Ben Anderson, a Drama Barn veteran, played Joe. He said that this was the first production he’d been involved with where he wanted to read around the play and find out about its theatrical context. He said ‘It’s not been just about acting, about being on stage, it’s also been about learning about a great play and all the issues it brings up. So much of what’s on in the Drama Barn is ‘done’; this is difficult, different’. Difficult seems to be an appropriate adjective; the show encountered some trouble in getting health and safety clearance: it had to abandon some of its more radical set plans and was asked to cut Joe’s nude scene (although why seeing Ben Anderson in the buff poses a health risk to anyone was beyond us all). Surely abseiling off Central Hall has more potential for fatalities, unless Anderson is secretly a Gorgon beneath those very trendy clothes of his?
For those involved, the experience clearly spread beyond simply learning lines and blocking scenes, and this will be extended to a wider audience in week ten when a representative from North Yorkshire AIDS Action will be coming in to give a talk to students. Sam Hanna will also be there to share his experiences of directing the play, as will Martha Paren.

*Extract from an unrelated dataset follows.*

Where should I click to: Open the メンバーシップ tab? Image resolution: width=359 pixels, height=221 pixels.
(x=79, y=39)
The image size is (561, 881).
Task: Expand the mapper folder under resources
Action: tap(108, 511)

Paren spent her gap year working in Uganda and can provide illumination on the other side of the AIDS issue: the extremely high infection rate in Africa. In the West, anti retro-viral drugs mean that HIV and AIDS patients can potentially live with a good quality of life for many years. In Africa however, profit-hungry drugs companies prevent access to life saving drugs. Given that over 40 million people are living with AIDS or HIV, the connection between AIDS and art is as important as ever, ensuring that it remains within the cultural arena. If we can encourage discourse, then work to reverse the growing trend of infection will hopefully begin to take effect. The Stop AIDS Society slogan is ‘The world is watching’, in reference to their vow to hold world leaders to the G8 pledge to work towards universal AIDS reatment by 2010. In a world with an increasingly short attention span, perhaps the best way to ensure the validity of that slogan is to give us something to watch, something to make sure we don’t lose our focus.
HIV and AIDS information and support agencies in York:
To find out more about HIV and AIDS in York: www.northyorkshireaidsaction.org
To get a confidential and free HIV test, contact Monkgate Health Centre GUM Dept, 31 Monkgate, YO31 7WA, on (01904) 725417 to make an appointment
If you are concerned that you may have been exposed to the virus, or are worried about your sexual health, contact:
Young Person’s Sexual Health Advisor (01904) 725444 (ask for Ginni)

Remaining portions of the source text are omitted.